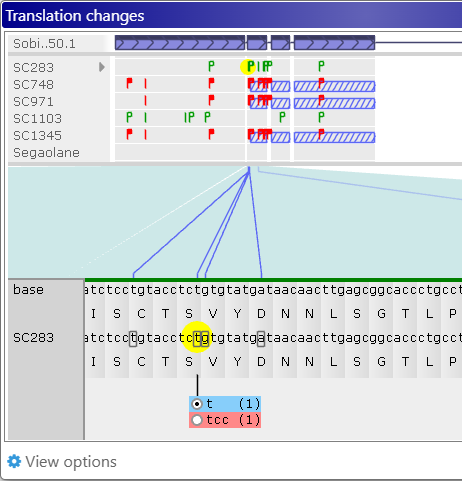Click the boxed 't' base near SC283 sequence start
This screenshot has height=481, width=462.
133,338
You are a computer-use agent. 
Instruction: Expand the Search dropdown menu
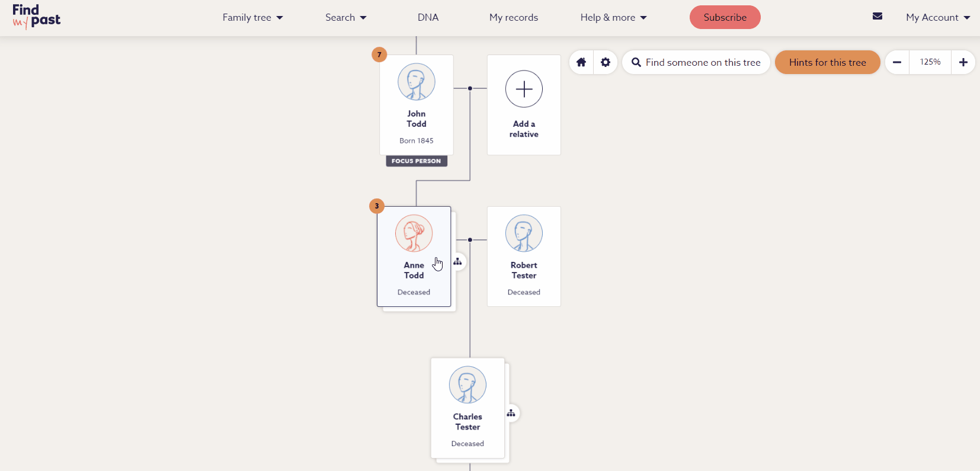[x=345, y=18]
...
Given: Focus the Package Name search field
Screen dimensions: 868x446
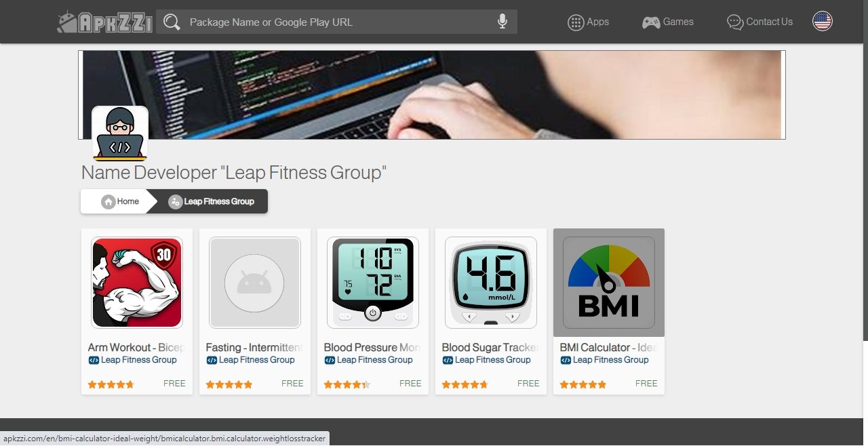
==
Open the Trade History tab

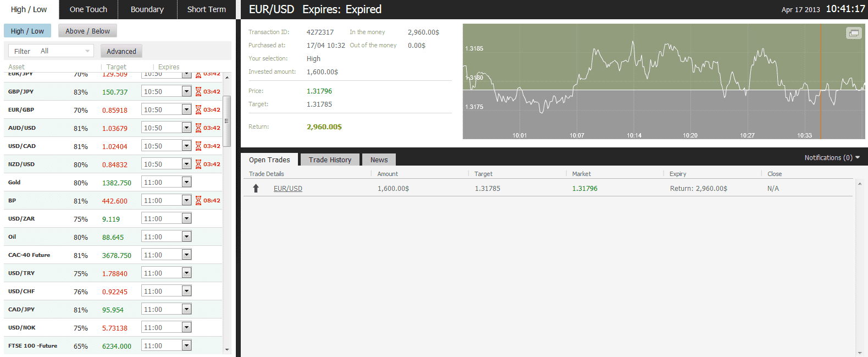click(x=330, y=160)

__TASK GOAL__
From the line containing "Given: Focus the Package Name search field" down to the line containing "Screen dimensions: 868x446" in the material above, reproduce every line exactly, including the two end lines.

__COMPLETED EXERCISE__
Given: Focus the Package Name search field
Screen dimensions: 868x446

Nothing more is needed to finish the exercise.